Josie Garthwaite - Automotive

A breakthrough that could propel electric cars to the mass market — that’s the buzz about a recent study out of MIT. Here’s the gist of the research, published in the journal Nature: Scientists Byoungwoo Kang and Gerbrand Ceder tweaked the surface structure of lithium ion phosphate, a material commonly used to make batteries. The tweaks allows the material to conduct electricity very quickly and handle repeated charges without degrading, making it possible to have smaller, lighter, quick-charging batteries.

How quick? The researchers say a small battery (for your cell phone, for example) could get a full charge in as little as 10 seconds. In theory, you could plug an all-electric car into a Jetsons-esque fueling station, and drive away fully charged within five minutes, rather than five hours.

While this breakthrough might seem like the missing piece of the electric car puzzle, it’s far from it, according to Giorgio Rizzoni, director of the Center for Automotive Research at Ohio State University. “There’s all this excitement as though the problem has been solved,” Rizzoni said. “It hasn’t.” Rather, like other energy-storage breakthroughs that have emerged over the last several years, he said, it’s one more small step toward electrification of the U.S. auto fleet.

Ceder and Kang contrast their findings with ultracapacitors, which typically recharge quickly but lack storage capacity. They’re not technically batteries, and in fact store much less energy than batteries. As a result, they’ve traditionally been used for quick bursts of energy, rather than endurance. New technology that uses interactions of positively and negatively charged ions coupled with an electrolyte instead of static charges can boost storage capacity, but it’s still only a fraction of what batteries can hold. Rizzoni says the technology holds “outstanding potential” for transient sources of energy (short bursts) in conjunction with batteries — as a backup supply for glitches in the power grid or electric cars, for example, or during times when wind and solar power are low.

Stealthy ultracapacitor startup EEStor, controversial for its bold claims and scanty evidence, has bigger dreams than being an also-ran with batteries. The company says it has developed something of a battery-ultracapacitor hybrid device that can store 10 times the power with one-tenth the weight and volume, at half the cost of lead-acid batteries. If EEStor delivers, it would, in short, turn mobile energy on its head. But Cedar and Kang’s breakthrough, already licensed to two companies and much less of a moonshot (lithium iron phosphate is widely used — it’s the processing technique that’s different), could give EEStor new competition.

Advances in energy storage hold potential not only for electric and plug-in hybrid cars, but also for smart grid projects and utility-scale wind and solar power, in part through holding energy for times when sunshine and wind are absent. But in itself, the battery breakthrough of the month won’t change your life — not the car you drive, the source of electricity for your town or the way you use energy in your home.

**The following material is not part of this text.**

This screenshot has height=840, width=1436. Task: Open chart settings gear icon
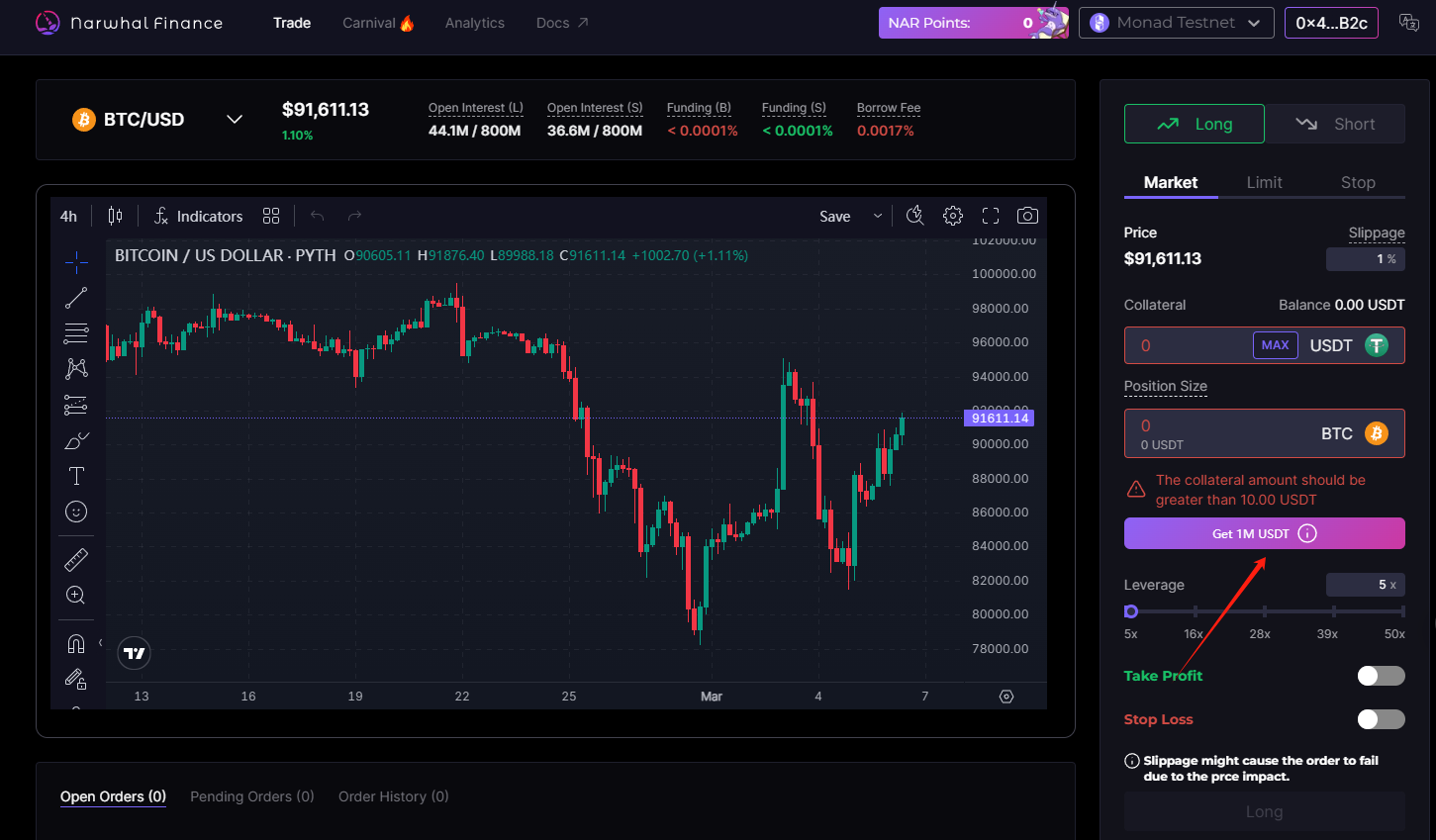[953, 216]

Ceder and Kang have been clear about this, though they’ve set an ambitious timeline, saying the technology could be on the market within two to three years. Rizzoni emphasized hurdles beyond manufacturing (also mentioned in MIT’s release about the study), noting that major infrastructure investments (hello, stimulus) would be necessary to achieve the rapid charge times their research has opened up as a possibility. Even if production was a done deal, standard outlets wouldn’t pack enough punch to give the batteries a full charge within minutes.

So where does this leave energy storage research? Taken in combination, recent breakthroughs — which also include 3M’s recently announced battery balancing technology — reflect an industry very much on the move. With a massive injection of federal dollars for battery, energy storage and vehicle research, it’s poised to accelerate. But to put it bluntly, none of the recent breakthroughs will translate to mass transformation of the auto or energy industry unless costs come down (including those associated with licensing proprietary technology) and production ramps up. “It’s not just about the highest performing materials,” Rizzoni said. It’s also about the bottom line.